Thursday, July 12, 2007

Locals protest killing of “naxalites”

The gunning down of five suspected Maoists at Menasinahadya in Karnataka’s Chickmagalur district on Tuesday has triggerred a violent reaction from the locals, who set fire to a police jeep to protest the killing of “innocent” persons in the guise of anti-naxalite operations.

A large number of people gathered outside the house of Rame Gowda, where the shoot-out took place, and prevented the police from shifting the dead bodies for post-mortem. The angry locals, many of whom bared their chests and dared the police to shoot at them, later set fire to a police jeep stationed near the scene of the encounter, besides bringing down trees to block the road leading Menasinahadya.

The locals identified one of the victims of the shoot-out as Paramesh, a tribal leader, who was also the office bearer of Kudremukh National Park Struggle Committee, while the other person named as Subramanya was an arecanut labourer, who had been to Rame Gowda’s house to spray pesticides the previous night.

The villagers argued that Paramesh, who was Rame Gowda’s nephew, and Subramanya stayed overnight at Rame Gowda’s house as it was raining.
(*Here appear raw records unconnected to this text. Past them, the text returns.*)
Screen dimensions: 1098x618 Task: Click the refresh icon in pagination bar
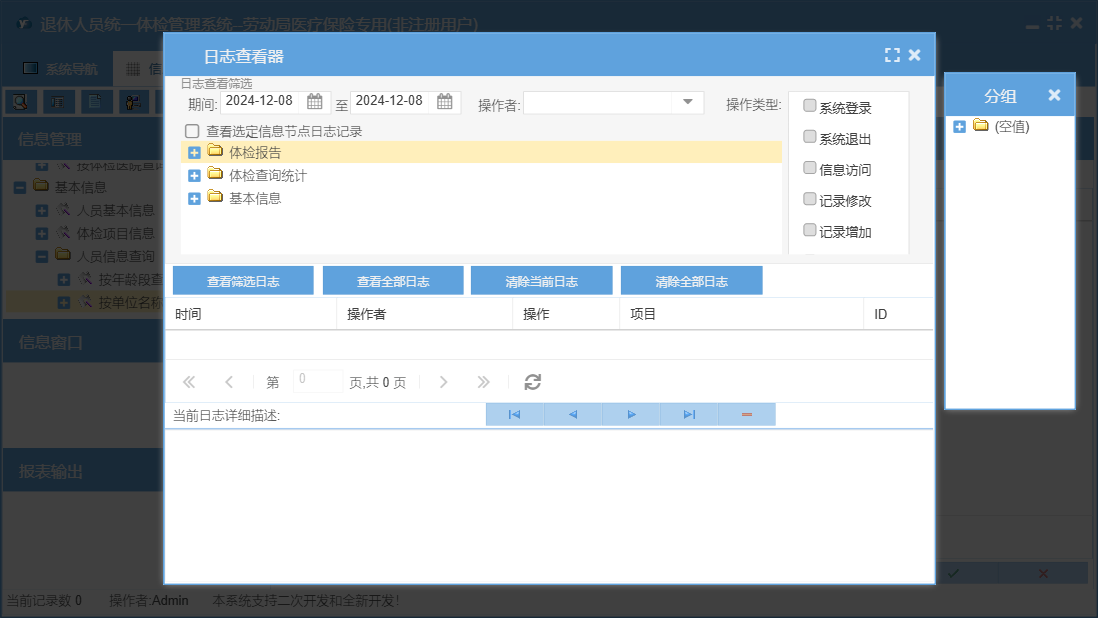533,382
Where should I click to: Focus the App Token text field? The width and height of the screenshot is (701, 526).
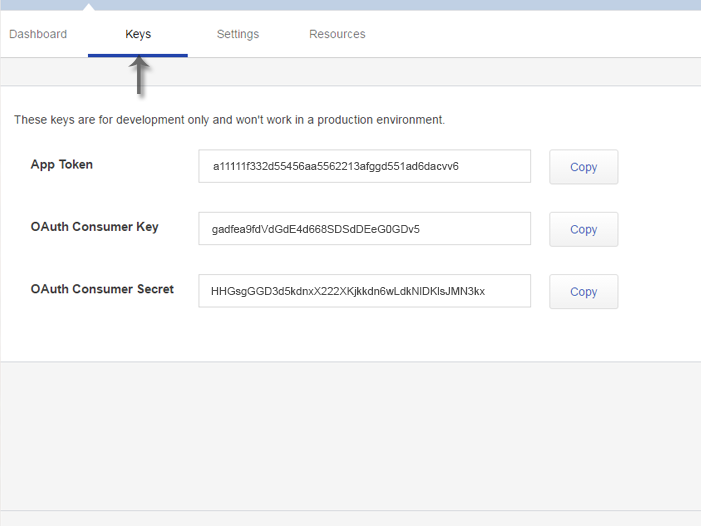click(364, 167)
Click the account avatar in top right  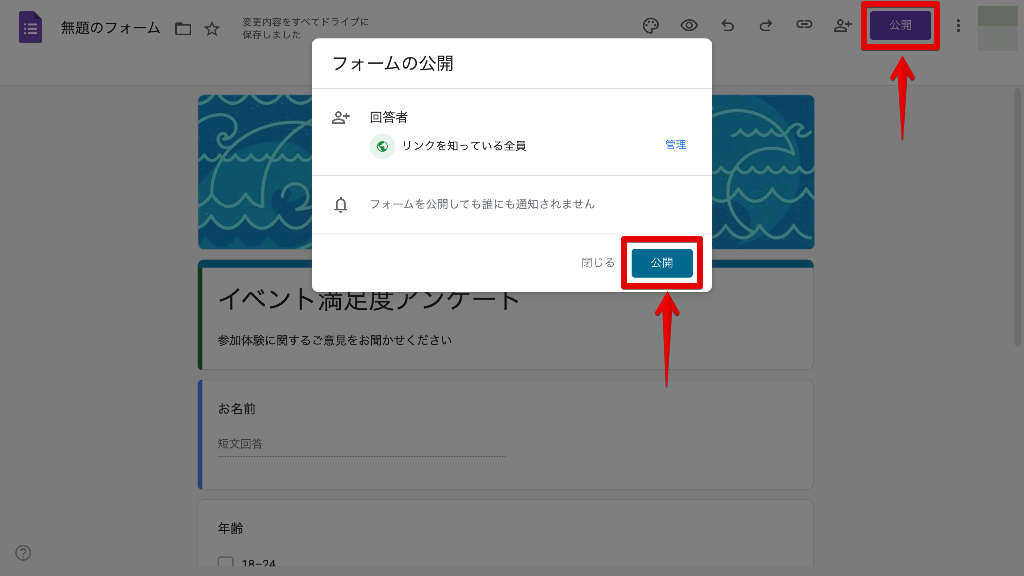(x=997, y=27)
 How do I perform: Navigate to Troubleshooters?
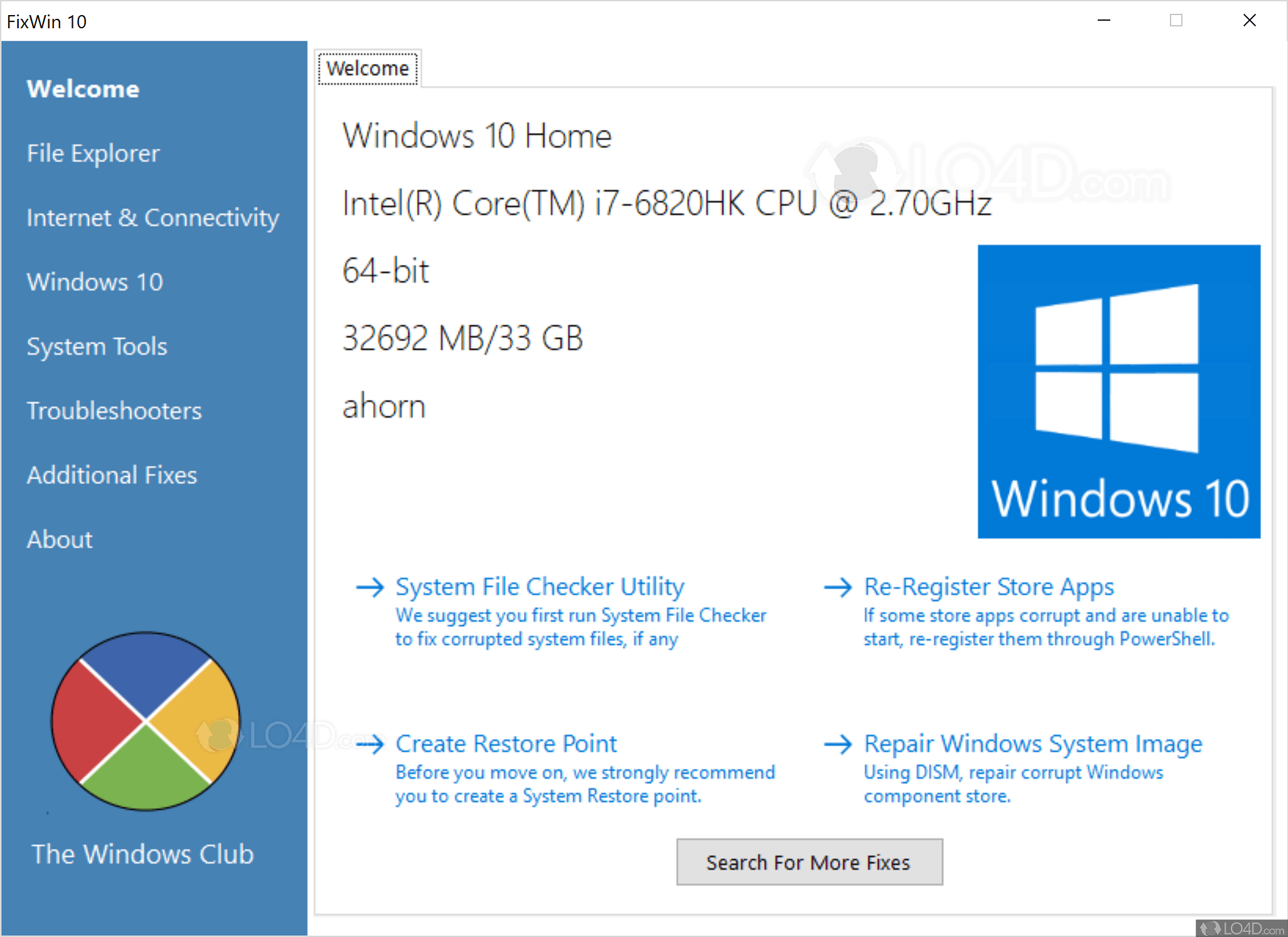click(114, 411)
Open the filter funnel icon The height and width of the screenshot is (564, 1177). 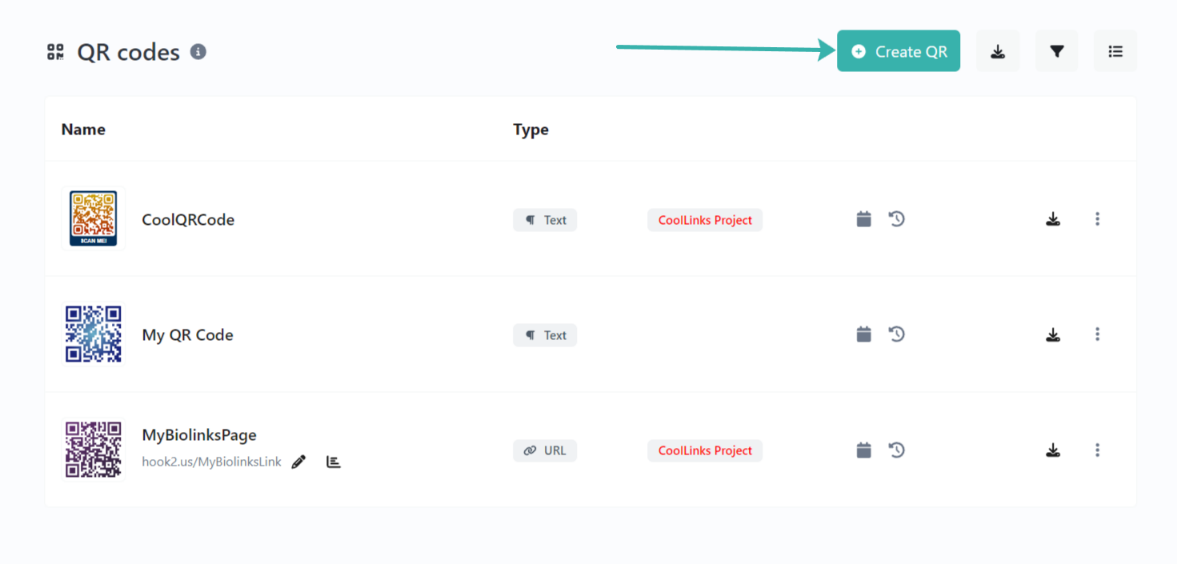1056,51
The locals, who were demanding a high-level probe to expose the police action, said the dead bodies of three persons, including Rame Gowda and his wife, were found inside the house. “They have killed innocent persons in the name of anti-naxal operations”, the locals alleged.

Though the police managed to shift the bodies to Chickmagalur for a post-mortem yesterday, almost 24 hours after the shoot-out, hundreds of people from adjoining villages in Koppa and Sringeri taluk, besides Balehonnur set out for Chickmagalur, where the Kudremukh National Park Struggle Committee was planning to stage a massive demonstration.

With a view to preventing any untoward incident, the police detained hundreds of people en-route to Chickmagalur. More than 80 persons were also arrested in Balehonnur and cases were booked against ten of them for taking part in the violent incidents at Menasinahadya in the wake of the police encounter.

Meanwhile, Karnataka’s Director General of Police K R Srinivasan said Gautham, one of the persons killed in the encounter, was an office bearer of Karnataka State Committee of CPI (Maoists) while Paramesh was also involved in naxalite activities for the last three to four years.
Though the police insisted that the three others killed in the shoot-out were also naxalites, details about their antecedents and links with the naxalites were not shared with the media.

The issue figured in the State Legislature with Home Minister M P Prakash justifying the police action of opening fire at the naxalites in Menasinahadya. The recovery of a sten gun with ammunition and a country made pistol from the site of the encounter proves that the persons killed were naxalites, Prakash reasoned.

A grenade lobbed at the police by the ultras that did not explode had also been recovered. Two more naxals had escaped into the surrounding forests with arms and ammunition. He said the police had also found pamphlets and naxalite literature from the persons killed in the encounter.

Meanwhile, a police constable Raghav, who sustained bullet injuries in the exchange of fire with the naxalites, had been admitted to a hospital in Manipal in neighbouring Udupi district. He is said to be out of danger.